I am so so sorry. Hugs to you. My question though, is this–why is being given ANOTHER chance? By not just you but your whole family? Clearly he’s done this before. He isn’t going to stop. My other question is where are you from? Your location says Vancouver, but you keep referencing “culture.” 

Post # 6
Member
8353 posts
Bumble Beekeeper
  • Wedding: March 2011

If there is anyway for you to get your mom away from him, that would be for the best. One more chance could be her last chance.

Post # 8
Member
1480 posts
Bumble bee
  • Wedding: December 2010

@noritake22: That was my first thought as well. You never know, your mother may not survive the next beating, or she may survive with crippling injuries.

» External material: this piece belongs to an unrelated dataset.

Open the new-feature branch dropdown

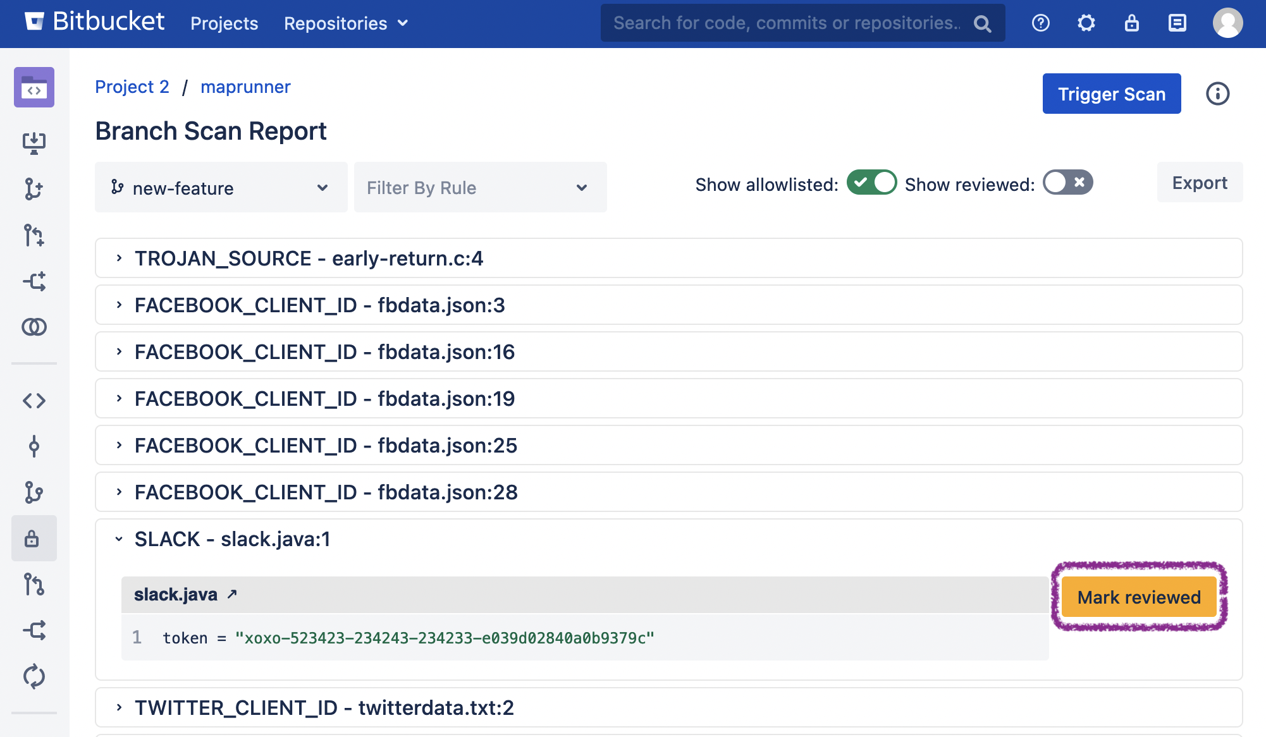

@Bellanouva: I urge you to call a domestic violence hotline. They’re not just for victims of domestic violence, they’re also there to help the people who have been affected by it. They may be able to help you find some feasible options for helping your mother, or ways of talking to her about it that might help her see the reality of her situation. I’m so, so sorry you’re going through this. It’s good that your mother has you in her life.

This is a Vancouver hotline: 604.872.8212

Please don’t hesitate to call. The women who answer the phones are terrific, even if you just want someone to listen while you talk. They will sit with you for as long as you need.

Post # 10
Member
1480 posts
Bumble bee
  • Wedding: December 2010

@Bellanouva: I’m sorry to tell you this, but she probably will go back to him. Battered women are rarely able to leave on their first try. Please prepare yourself mentally for that possibility, and don’t give up on her.

It’s really, really great that you’ve been so vocal to your father about your disapproval of his abuse. It’s awesome that you’ve let him know that he’s being watched. Cowardly behavior like his only thrives in secrecy, and by calling him out you’ve forced him out into the light. You are forcing him to think about his actions… even if he acts like he doesn’t care.

And you’re letting your mother know that it’s not okay for him to treat her like this. Right now she might still be clinging to the belief that she deserves it, or be too ashamed to face it. Those are normal patterns of thought for an abused woman. It will take time to break them down, but you’re already making some progress with her.

You and your mother will be in my thoughts, best of luck and keep us updated.

Post # 12
Member
2819 posts
Sugar bee
  • Wedding: February 2013

I am so, so sorry. : ( Is there any way you can talk to your mother to get her to understand that she needs to get away from this man? Can you file criminal charges? I understand that he is your father…but he “beat [her] senseless”, and is not showing remorse. He needs to be removed from your mother’s company.

Post # 14
Member
135 posts
Blushing bee
  • Wedding: November 2011

@Bellanouva: I hope you continue to seek help and that you continue to try to keep the lines of communication open with your mom. Good luck and I hope you are safe. 

Post # 15
Member
4824 posts
Honey bee

I dont have any advice, but I wanted to you to know you appear strong, capable and willing to do the right thing and help your mom.   You are a great person and best of luck to you and your family.

The topic ‘Devastated-Vent/Advice’ is closed to new replies.